Pikant: An diesem Mittwoch will Kohl selbst – bei der Buchmesse in Frankfurt – die Neuausgabe seiner Erinnerungen als Jubiläumsband zum 25. Jahrestag des Mauerfalls herausbringen. Der gesundheitlich stark eingeschränkte Exkanzler will selbst in Frankfurt erscheinen.

Schwans Verlag Heyne will trotz der kohlschen Drohung, gegen das unautorisierte Buch vorzugehen, die Bücher in den Handel bringen. „Wir haben bisher keine Unterlassungsaufforderung bekommen, die Bücher befinden sich in der Auslieferung und sind dann ab morgen sukzessive im Handel erhältlich“, sagte eine Verlagssprecherin.

Kohl will laut „Focus“ juristische Schritte gegen das Buch von Schwan und Jens einleiten, das ursprünglich am 13. Oktober erscheinen sollte. Kohls langjähriger Weggefährte, der Ehrenvorsitzende der CDU-nahen Konrad-Adenauer-Stiftung, Bernhard Vogel, sagte am Montag im Deutschlandfunk, man müsse „unterscheiden zwischen offiziellen Akten, zwischen sogenannten Handakten und einem selbstverständlich auch bestehenden Recht auf private Unterlagen“. „Es geht um nichts weniger als ein historisches Vermächtnis“, schreibt der Heyne-Verlag.

Die Bundesregierung denkt vorerst nicht an die Gründung einer „Helmut-Kohl-Stiftung“, die den historischen Nachlass verwahren und der Forschung zugänglich machen könnte. Hierfür gebe es „keinerlei Planungen“, sagte Regierungssprecher Steffen Seibert.

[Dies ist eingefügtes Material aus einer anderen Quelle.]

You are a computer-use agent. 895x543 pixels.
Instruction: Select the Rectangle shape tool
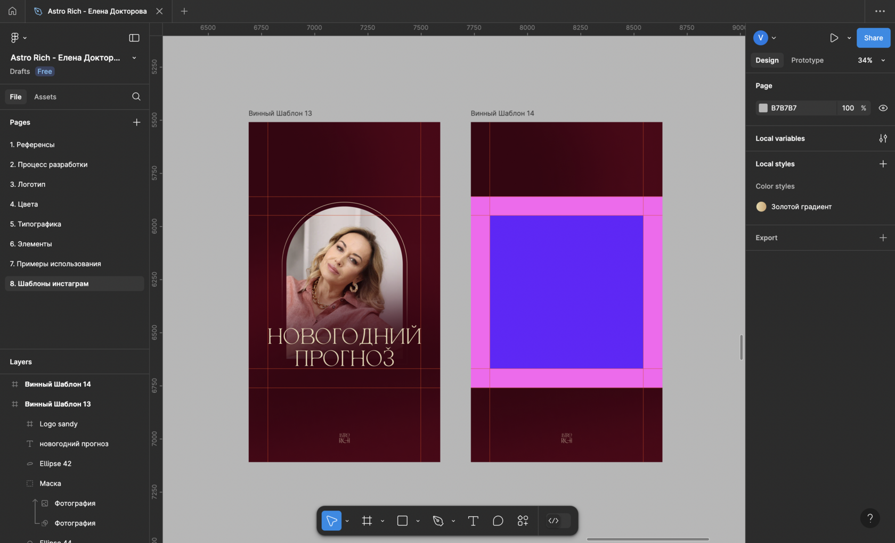[x=402, y=521]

Er verwies darauf, dass derartige vom Bund finanzierte Einrichtungen wie etwa für Ex-Kanzler Willy Brandt (SPD) Gedenkstiftungen seien. Hierfür würden zu Lebzeiten der Persönlichkeiten keine Planungen gemacht. Angesprochen auf im „Spiegel“ zitierte kritische Äußerungen Kohls unter anderem über Merkel sagte Seibert: „Kein Kommentar.